From that position, a guy who sells heating and air conditioning systems for a living can stir up trouble for schools, just in time for Tuesday's levy referendums in 99 of the state's school districts. For example:

•In the Oct. 29 St. Paul Legal Ledger, Krinkie claimed that increasing school levies would benefit not students but teachers' unions. They represent a "legacy" bureaucracy (think: auto and airline industries), too generous with tenure, promotions, pensions and health care, he argued.

•At a Sept. 14 forum sponsored by Schools for Equity in Education, Krinkie opined that high school class sizes should be larger. "If the University of Minnesota can have 200 students in a classroom, why can't your high school?"

•He seemed to suggest that parents ought to pay more for public education. "For most parents, cash out of pocket? Little or nothing. But yet, they can continue to make demands on the system. They don't have any 'skin in the game.'"

•He urged that Minnesota "stop spending millions and millions of dollars [on special education], where there is no true possibility of academic improvement."

•And he opined that disruptive students should be permanently removed from public school classrooms. "Give them a voucher and say goodbye."

(A video of his Sept. 14 performance can be seen at www.mn2020.org.)

It added up to a revealing glimpse into the mind-set of a school levy referendum opponent -- or did it? Where are you going with this, Phil? Privatization of the schools?

"No, I still think public education can work," a toned-down Krinkie told me last week. "With more than 800,000 students in this state, you'd have to be crazy to think we could give them a voucher next week and improve education. Nothing would change. It would take years for the infrastructure alone to change.

"Besides, we have schools and teachers that do an outstanding job."

So those teachers shouldn't have good pensions or health care?

"I'm not saying that. I'm saying that there needs to be more market forces at work in teaching. If you have an oversupply of English and social science teachers, what you pay them ought to go down, relatively ... . If you want more math and science teachers, you're going to have to pay them more."

Notice how much more reasonable a zealot can sound when chatting with an old classmate than when performing on the stump?

In his new role, Krinkie ranks among a sizeable cadre of professional political provocateurs. Their jobs are to kindle the biases that push Minnesotans into mutually mistrustful camps. They toss red meat to the most ideologically tilted of their allies -- often in an attempt to persuade them to write the fat donation checks that keep the raw words coming.
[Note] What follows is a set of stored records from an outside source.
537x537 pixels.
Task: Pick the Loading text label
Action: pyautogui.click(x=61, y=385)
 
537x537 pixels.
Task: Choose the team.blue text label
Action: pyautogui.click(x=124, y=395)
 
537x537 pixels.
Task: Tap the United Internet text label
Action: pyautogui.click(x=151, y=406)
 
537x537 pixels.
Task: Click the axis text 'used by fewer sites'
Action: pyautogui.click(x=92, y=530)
What they don't do is help solve complex public problems, like those that beset Minnesota's schools.

The fact is, Minnesotans have long had Cadillac ambitions and Chevy budgets for their public schools. Minnesota teachers' salaries hover around the national average. Growth in state outlays for schools in this decade has not kept pace with inflation.
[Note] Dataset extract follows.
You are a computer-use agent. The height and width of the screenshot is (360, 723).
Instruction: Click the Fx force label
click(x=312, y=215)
Schools are pinched. But student achievement has held up reasonably well in much of the state, thanks to a veteran teaching corps and relatively homogeneous student bodies. Yet the imminent retirement of baby boomer teachers and the growing class and cultural diversity of students signal difficulty ahead. So does the need for an even better educated workforce, to stay prosperous in a global economy.

More money for schools won't guarantee continued strong achievement. But less money almost certainly guarantees the opposite. Even Phil allows that "in some cases, reauthorization of levies is probably very necessary."

Both literally and figuratively, Krinkie is in the heating business. On Tuesday, Minnesota voters shouldn't be.

CORRECTION

Last week's column erred in saying that Indian deaths in the Dakota War of 1862 exceeded those of white settlers. While no exact Dakota casualty count exists, I heard last week from several historians who said Dakota losses during the five weeks of actual combat were closer to 50, while white deaths exceeded 500. The aftermath of the fighting, of course, was another matter. Thanks to those sharp readers for helping set this column straight.